Why is the growth slowing down?

The market is crowded in cloud collaboration while there is strong competition from Google and Microsoft on the consumer storage side. Dropbox is a consumer-oriented company, and industry growth is relatively lower on the consumer side. Moreover, consumer cloud storage space is driven by price competition.

Enterprise cloud storage is being dominated by Box for now. Enterprise requires a targeted marketing strategy. Dropbox isn’t focusing on that for now. Ninety percent of the company’s revenue comes from self-serve users, who may never talk to a sales person, according to a spokesperson of the company. All in all, competition, pricing and lack of advertisement are among the contributors of slowing revenue growth.

All is not bad, though

Dropbox belongs to an industry that is set to witness double-digit growth going forward. Cloud storage is set to grow at more than 20% per year during the next three years. The cloud collaboration market is projected to grow 13.2% to reach $55.5 billion by 2023.

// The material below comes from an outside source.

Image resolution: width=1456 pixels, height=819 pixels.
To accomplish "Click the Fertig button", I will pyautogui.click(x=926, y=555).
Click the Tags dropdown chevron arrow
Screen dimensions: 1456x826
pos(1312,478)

In line with industry growth, the company is posting healthy revenue growth, with revenue increasing by about 40% and 31% during 2016 and 2017, respectively. Moreover, Dropbox is among the leaders in content collaboration, according to Gartner. In short, Dropbox has the tools to compete in the highly competitive market of content collaboration.

Bottom line

Although the company reported stellar year-over-year growth, sequential growth doesn’t look so good. The slowdown in paying subscriber growth can translate into lower revenues going forward. Given that the stock is already trading at a high multiple, it’s better for investors to stay away for now.

Disclosure: I have no positions in any stocks mentioned and no plans to initiate any positions within the next 72 hours.